The lines from the one holding "Switch to the 开始 ribbon tab" to the end of the records below, exactly as written, are the only thing to return.

[Stored records]
*** Begin section ***

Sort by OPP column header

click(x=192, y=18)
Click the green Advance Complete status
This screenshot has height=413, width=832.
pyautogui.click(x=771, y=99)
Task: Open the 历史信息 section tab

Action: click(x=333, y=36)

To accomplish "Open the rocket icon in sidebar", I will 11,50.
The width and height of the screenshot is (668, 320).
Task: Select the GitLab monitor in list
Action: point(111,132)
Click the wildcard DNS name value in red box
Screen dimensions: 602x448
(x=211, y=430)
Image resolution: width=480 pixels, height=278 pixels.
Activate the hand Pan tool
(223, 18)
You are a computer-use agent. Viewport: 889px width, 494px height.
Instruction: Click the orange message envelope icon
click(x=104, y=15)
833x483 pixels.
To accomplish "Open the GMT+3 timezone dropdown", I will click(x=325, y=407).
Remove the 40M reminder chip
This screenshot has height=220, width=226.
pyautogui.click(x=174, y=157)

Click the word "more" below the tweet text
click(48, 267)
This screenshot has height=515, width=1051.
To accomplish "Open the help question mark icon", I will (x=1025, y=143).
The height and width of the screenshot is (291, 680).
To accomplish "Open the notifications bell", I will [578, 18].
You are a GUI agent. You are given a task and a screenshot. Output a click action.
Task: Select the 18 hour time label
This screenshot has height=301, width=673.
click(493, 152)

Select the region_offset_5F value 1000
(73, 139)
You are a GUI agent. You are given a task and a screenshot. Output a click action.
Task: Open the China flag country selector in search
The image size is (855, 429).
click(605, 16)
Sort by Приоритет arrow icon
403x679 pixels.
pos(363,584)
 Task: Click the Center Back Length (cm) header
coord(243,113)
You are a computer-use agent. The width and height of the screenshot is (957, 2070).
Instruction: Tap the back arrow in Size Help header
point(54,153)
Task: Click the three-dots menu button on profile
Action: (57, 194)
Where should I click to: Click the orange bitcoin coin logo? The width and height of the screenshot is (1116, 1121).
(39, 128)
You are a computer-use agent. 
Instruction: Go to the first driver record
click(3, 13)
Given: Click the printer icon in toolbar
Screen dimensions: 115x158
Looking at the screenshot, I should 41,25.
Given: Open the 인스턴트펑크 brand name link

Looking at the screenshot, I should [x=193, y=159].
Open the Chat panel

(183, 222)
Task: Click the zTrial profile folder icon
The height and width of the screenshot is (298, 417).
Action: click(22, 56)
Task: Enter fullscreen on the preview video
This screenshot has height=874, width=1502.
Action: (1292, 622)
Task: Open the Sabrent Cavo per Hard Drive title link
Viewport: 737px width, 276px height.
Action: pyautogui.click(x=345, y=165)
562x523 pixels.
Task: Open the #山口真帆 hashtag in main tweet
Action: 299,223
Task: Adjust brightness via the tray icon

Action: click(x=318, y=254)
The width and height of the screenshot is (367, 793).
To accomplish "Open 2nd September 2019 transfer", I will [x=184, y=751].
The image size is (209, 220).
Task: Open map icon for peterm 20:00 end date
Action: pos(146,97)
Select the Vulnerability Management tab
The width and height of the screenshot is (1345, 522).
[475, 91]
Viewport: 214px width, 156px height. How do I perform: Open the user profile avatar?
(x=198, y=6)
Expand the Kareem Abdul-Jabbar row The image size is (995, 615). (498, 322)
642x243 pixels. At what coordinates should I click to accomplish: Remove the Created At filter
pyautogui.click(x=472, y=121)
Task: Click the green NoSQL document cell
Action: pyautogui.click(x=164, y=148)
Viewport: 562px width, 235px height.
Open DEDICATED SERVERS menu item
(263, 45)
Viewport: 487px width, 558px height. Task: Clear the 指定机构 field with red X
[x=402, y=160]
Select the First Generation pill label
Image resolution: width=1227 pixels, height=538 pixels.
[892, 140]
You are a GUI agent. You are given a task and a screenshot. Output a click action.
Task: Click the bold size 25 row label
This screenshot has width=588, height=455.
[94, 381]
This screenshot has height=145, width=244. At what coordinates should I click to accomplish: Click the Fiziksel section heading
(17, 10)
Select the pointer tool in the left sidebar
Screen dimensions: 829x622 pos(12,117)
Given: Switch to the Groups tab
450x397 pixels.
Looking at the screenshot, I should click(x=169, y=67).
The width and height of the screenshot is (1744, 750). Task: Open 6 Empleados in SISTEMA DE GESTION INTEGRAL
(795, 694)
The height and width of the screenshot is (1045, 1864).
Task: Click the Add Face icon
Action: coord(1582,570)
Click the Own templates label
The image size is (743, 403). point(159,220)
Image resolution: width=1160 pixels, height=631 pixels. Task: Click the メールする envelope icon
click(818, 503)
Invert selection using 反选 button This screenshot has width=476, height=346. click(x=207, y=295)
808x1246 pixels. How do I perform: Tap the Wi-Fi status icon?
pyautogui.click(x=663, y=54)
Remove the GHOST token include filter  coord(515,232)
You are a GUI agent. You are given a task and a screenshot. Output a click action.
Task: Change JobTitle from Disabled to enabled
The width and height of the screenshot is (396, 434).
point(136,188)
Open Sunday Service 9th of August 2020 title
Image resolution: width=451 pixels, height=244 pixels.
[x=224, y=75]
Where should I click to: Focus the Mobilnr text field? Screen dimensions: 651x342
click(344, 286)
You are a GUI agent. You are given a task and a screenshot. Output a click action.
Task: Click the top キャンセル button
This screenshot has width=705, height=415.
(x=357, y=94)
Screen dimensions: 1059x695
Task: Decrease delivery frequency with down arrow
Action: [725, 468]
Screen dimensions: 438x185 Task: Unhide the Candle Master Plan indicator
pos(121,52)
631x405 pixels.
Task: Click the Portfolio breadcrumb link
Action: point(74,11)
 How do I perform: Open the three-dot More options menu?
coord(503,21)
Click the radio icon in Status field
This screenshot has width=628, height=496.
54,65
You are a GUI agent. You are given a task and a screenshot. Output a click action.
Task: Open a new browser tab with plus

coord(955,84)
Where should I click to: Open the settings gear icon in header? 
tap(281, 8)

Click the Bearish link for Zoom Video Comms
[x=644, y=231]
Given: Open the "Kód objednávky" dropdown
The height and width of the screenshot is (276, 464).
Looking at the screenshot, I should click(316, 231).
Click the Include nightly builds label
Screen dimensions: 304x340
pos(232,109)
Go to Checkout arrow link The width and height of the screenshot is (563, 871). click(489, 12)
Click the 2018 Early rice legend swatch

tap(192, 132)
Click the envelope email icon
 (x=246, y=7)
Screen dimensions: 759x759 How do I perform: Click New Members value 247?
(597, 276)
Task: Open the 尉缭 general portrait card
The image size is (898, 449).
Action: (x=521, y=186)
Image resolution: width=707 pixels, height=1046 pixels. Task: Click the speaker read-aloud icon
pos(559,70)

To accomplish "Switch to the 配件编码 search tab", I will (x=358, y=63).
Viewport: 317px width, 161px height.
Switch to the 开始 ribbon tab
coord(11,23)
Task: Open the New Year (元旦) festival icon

*** End section ***

COMPLETED EXERCISE:
Switch to the 开始 ribbon tab
coord(11,23)
Task: Open the New Year (元旦) festival icon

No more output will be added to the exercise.